Text excerpt:
⁂

Molded Case Circuit Breakers

          Molded Case Circuit Breakers are electromechanical devices which protect a circuit from  Over-current and Short Circuit. It provides Short Circuit Protection and also Over-current and for circuits ranging from 63 Amps up to 3000 Amps.

             Their primary functions are to provide a means to manually and automatically open a circuit under overload or short circuit conditions. The over-current, in an electrical circuit, may result from short circuit, overload or faulty design.

          MCCB is an alternative to a fuse since it does not require replacement once an overload is detected. Unlike fuse, an MCCB can be easily reset after a fault and offers improved operational safety and convenience without incurring operating cost.

      Molded case circuit breakers generally have a  Thermal element for over-current and Magnetic element for short circuit release which has to operate faster.

         MCCBs are manufactured such that end user will not have access to internal workings of the over-current protection device. Generally constructed of two pieces of heavy-duty electrically insulated plastic, these two halves are riveted together to form the whole. Inside the plastic shell is a series of thermal elements and a Spring-loaded trigger.

       When the thermal element gets too warm, from an over-current situation, the spring trips, which in turn will shut off the electrical circuit.

Types of MCCBs

Larger molded case circuit breakers have adjustable range setting on the face of the device. Molded case circuit breakers can range in size from 32 Amperes up to 3000 Amperes.

Molded Case Circuit Breakers have the following Specifications

• Current Rating - Amperes
• Current Setting Range - Amperes
• Short Circuit Rating - Kilo Amperes (KA)

⁂

Excerpted records:
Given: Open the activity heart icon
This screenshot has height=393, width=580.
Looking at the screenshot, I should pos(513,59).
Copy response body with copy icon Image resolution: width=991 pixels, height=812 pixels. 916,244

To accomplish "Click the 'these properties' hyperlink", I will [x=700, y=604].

⁂

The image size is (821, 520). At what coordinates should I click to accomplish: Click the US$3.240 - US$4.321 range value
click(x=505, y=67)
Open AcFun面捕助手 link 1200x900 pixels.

⁂

How to complete this task: Please copy out the passage on molded case circuit breakers in full, word for word.

Output of the task:
Molded Case Circuit Breakers

          Molded Case Circuit Breakers are electromechanical devices which protect a circuit from  Over-current and Short Circuit. It provides Short Circuit Protection and also Over-current and for circuits ranging from 63 Amps up to 3000 Amps.

             Their primary functions are to provide a means to manually and automatically open a circuit under overload or short circuit conditions. The over-current, in an electrical circuit, may result from short circuit, overload or faulty design.

          MCCB is an alternative to a fuse since it does not require replacement once an overload is detected. Unlike fuse, an MCCB can be easily reset after a fault and offers improved operational safety and convenience without incurring operating cost.

      Molded case circuit breakers generally have a  Thermal element for over-current and Magnetic element for short circuit release which has to operate faster.

         MCCBs are manufactured such that end user will not have access to internal workings of the over-current protection device. Generally constructed of two pieces of heavy-duty electrically insulated plastic, these two halves are riveted together to form the whole. Inside the plastic shell is a series of thermal elements and a Spring-loaded trigger.

       When the thermal element gets too warm, from an over-current situation, the spring trips, which in turn will shut off the electrical circuit.

Types of MCCBs

Larger molded case circuit breakers have adjustable range setting on the face of the device. Molded case circuit breakers can range in size from 32 Amperes up to 3000 Amperes.

Molded Case Circuit Breakers have the following Specifications

• Current Rating - Amperes
• Current Setting Range - Amperes
• Short Circuit Rating - Kilo Amperes (KA)